Required action: Please return all lines of the data below containing the string "this".

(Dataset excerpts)
##########
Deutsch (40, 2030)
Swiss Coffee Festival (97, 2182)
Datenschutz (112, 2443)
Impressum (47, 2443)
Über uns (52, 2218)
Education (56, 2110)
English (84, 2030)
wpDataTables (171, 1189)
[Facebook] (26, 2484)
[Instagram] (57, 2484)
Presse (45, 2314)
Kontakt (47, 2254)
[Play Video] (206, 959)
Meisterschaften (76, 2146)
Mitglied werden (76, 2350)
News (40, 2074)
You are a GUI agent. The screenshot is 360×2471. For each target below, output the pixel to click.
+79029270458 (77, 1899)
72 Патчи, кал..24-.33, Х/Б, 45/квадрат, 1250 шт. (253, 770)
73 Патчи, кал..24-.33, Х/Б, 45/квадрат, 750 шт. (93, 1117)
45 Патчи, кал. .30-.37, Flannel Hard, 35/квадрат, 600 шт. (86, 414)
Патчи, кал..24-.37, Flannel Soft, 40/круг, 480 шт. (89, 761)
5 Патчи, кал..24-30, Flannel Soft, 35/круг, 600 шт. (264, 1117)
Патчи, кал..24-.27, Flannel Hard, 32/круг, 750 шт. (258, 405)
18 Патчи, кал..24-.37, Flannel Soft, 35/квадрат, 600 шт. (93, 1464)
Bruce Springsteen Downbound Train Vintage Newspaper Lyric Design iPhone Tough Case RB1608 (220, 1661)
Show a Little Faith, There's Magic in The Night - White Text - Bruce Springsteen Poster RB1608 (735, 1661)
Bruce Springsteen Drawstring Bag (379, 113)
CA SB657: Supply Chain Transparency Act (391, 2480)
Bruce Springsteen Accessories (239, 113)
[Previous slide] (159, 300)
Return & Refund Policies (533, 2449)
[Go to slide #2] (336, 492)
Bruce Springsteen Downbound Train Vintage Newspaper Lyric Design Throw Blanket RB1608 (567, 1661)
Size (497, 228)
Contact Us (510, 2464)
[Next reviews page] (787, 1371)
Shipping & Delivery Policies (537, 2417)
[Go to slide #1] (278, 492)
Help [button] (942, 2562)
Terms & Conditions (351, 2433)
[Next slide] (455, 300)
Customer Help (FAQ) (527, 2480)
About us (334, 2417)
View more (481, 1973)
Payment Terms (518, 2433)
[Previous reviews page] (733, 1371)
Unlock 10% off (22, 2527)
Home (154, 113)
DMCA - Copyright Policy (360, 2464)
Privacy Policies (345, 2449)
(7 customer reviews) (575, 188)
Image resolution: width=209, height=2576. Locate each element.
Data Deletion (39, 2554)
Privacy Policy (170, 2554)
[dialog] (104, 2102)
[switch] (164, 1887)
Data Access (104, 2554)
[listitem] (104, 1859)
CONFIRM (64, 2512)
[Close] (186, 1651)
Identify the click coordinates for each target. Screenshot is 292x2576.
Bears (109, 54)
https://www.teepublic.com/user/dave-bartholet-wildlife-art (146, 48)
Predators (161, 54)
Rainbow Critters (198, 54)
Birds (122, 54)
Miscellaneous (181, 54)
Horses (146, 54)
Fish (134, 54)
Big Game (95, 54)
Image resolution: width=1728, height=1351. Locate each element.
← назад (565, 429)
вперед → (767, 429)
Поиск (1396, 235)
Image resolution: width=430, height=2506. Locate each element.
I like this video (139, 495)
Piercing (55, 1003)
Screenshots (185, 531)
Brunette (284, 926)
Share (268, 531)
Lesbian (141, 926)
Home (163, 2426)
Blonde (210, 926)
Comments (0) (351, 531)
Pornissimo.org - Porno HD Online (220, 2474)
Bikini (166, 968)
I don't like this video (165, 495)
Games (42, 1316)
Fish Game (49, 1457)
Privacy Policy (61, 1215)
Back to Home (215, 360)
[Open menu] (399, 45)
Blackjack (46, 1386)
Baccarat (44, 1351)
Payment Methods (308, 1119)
##########
Worked solution:
I like this video (139, 495)
I don't like this video (165, 495)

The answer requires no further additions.